→ **WHAT YOU WILL DO**
Whatever lies between the line that holds "Open the Extract panel in the left dock" and the final line of the records below, both included, should be repeated exactly; leave out the pictures and add nothing.

→ **Data excerpts**

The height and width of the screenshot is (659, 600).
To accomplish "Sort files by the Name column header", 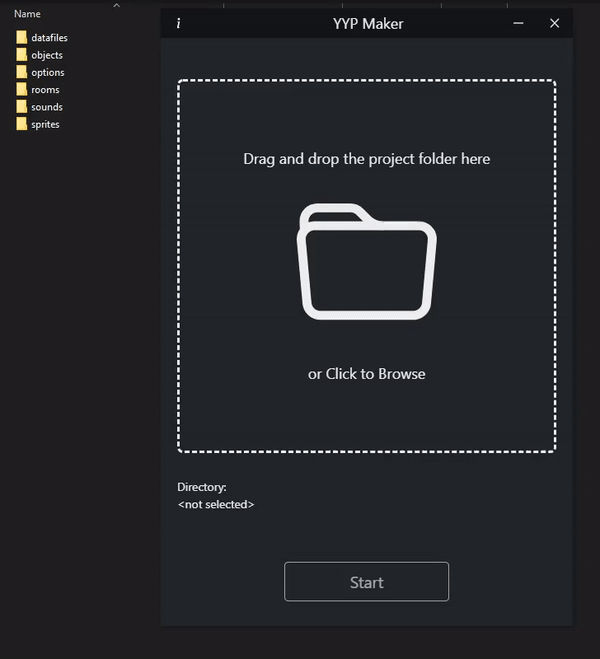I will (27, 14).
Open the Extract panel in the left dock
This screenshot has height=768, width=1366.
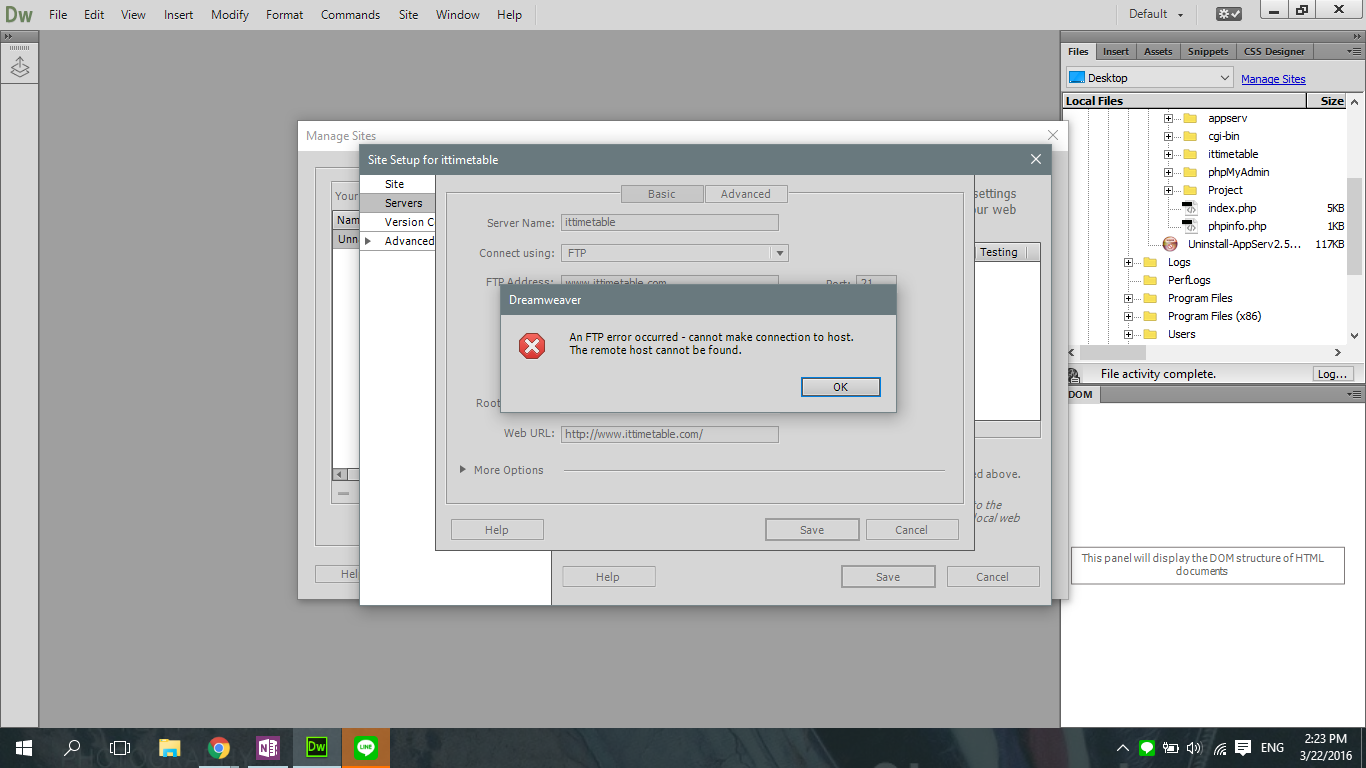[x=20, y=65]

→ **OUTPUT**
Open the Extract panel in the left dock
This screenshot has height=768, width=1366.
[x=20, y=65]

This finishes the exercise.